## GIVEN EXERCISE
Return the lines of the listing verbatim, starting at the line that contains "This screenshot has width=932, height=611." and ending at the last line of the listing, with both ends included. Omit the pictures from your answer.
[Begin]
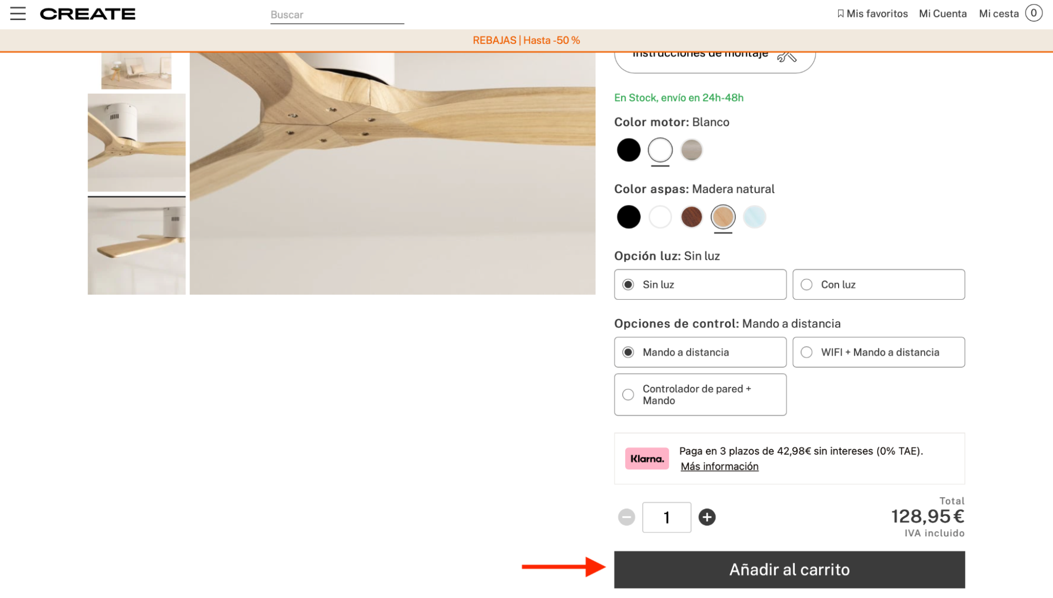The width and height of the screenshot is (1053, 598).
Task: Click the shopping cart icon
Action: pyautogui.click(x=1036, y=13)

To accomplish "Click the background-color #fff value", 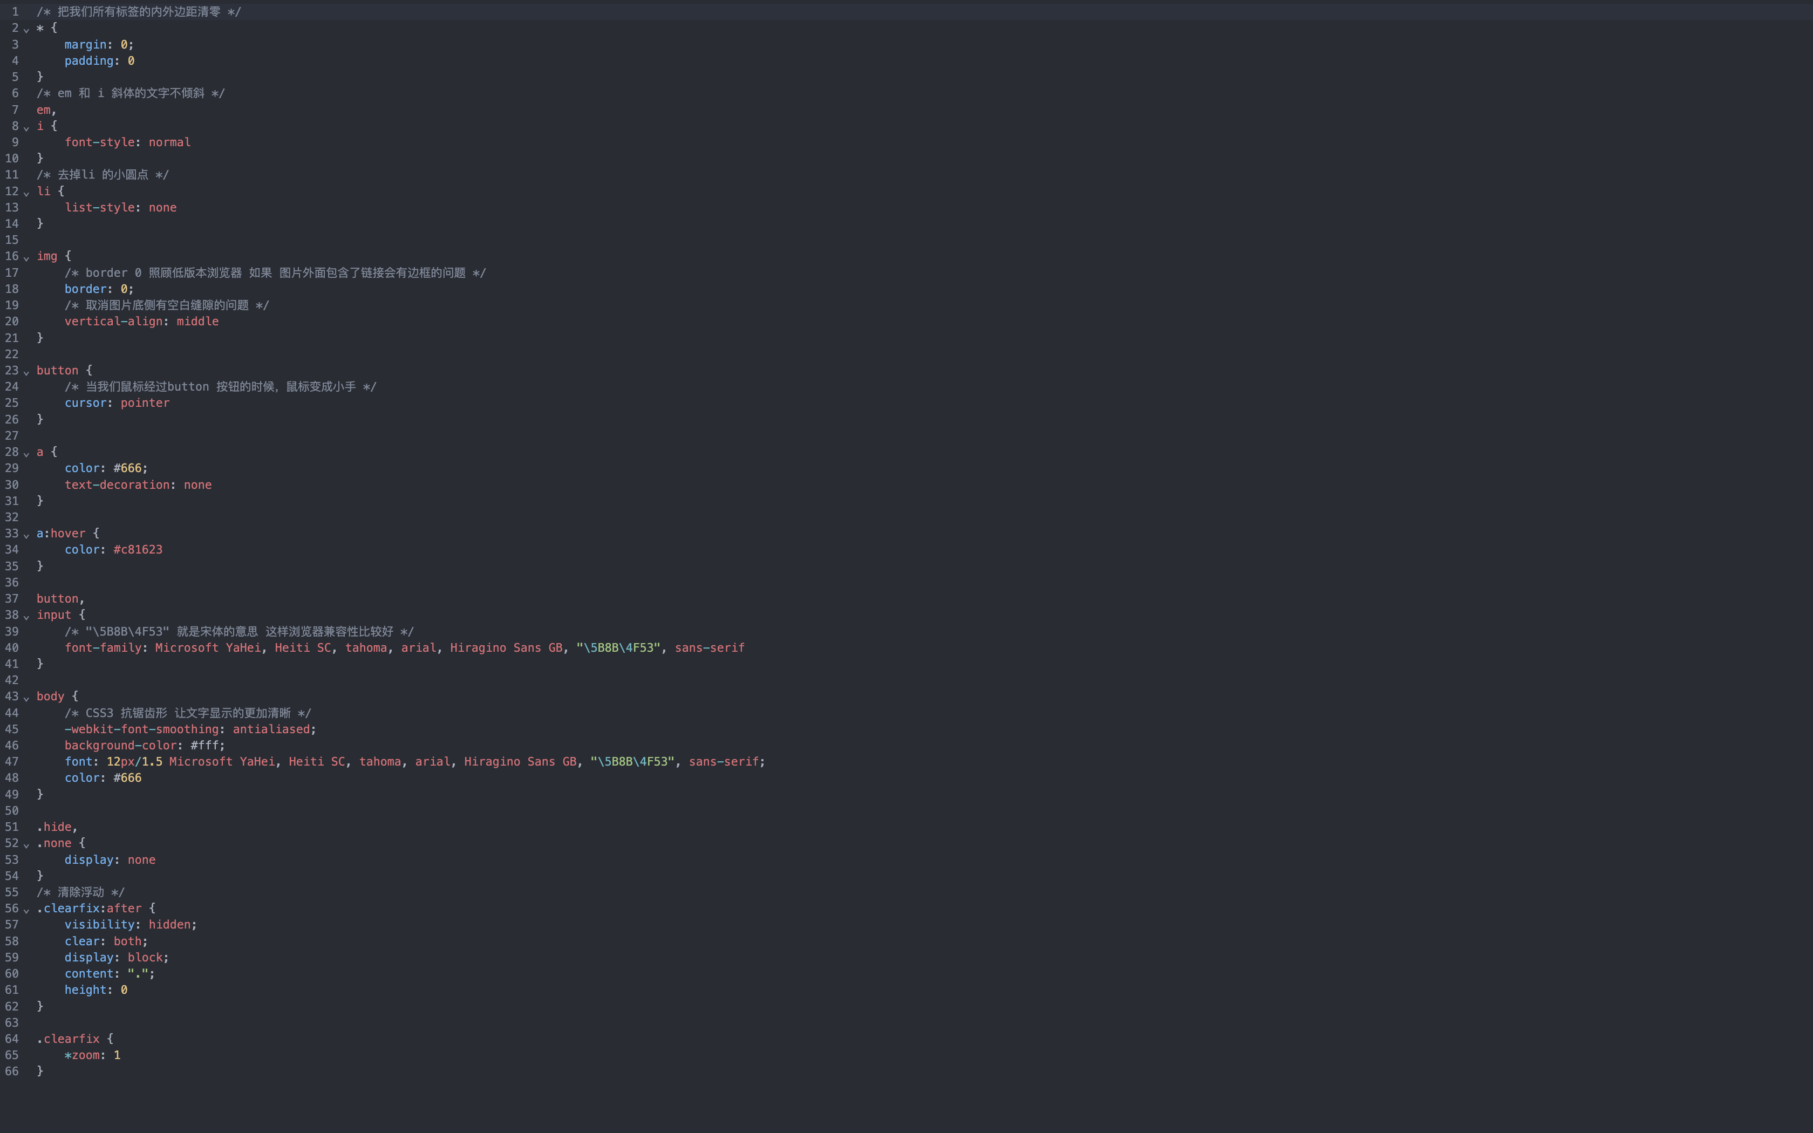I will [x=205, y=746].
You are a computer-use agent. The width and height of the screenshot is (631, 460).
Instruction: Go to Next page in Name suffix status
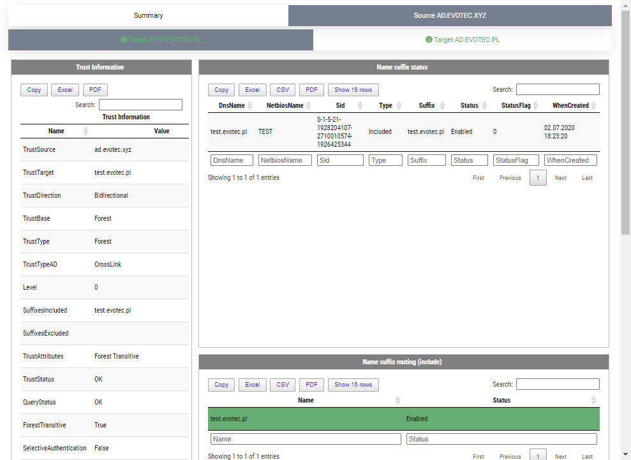coord(560,178)
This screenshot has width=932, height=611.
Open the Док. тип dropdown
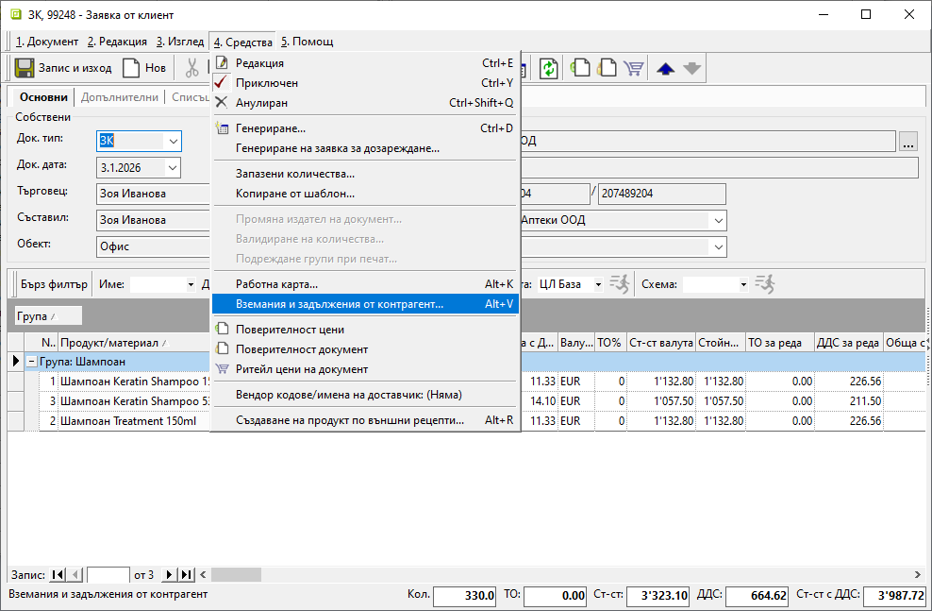[x=173, y=142]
[End]
## REPLY TO THE TASK
This screenshot has width=932, height=611.
Open the Док. тип dropdown
[x=173, y=142]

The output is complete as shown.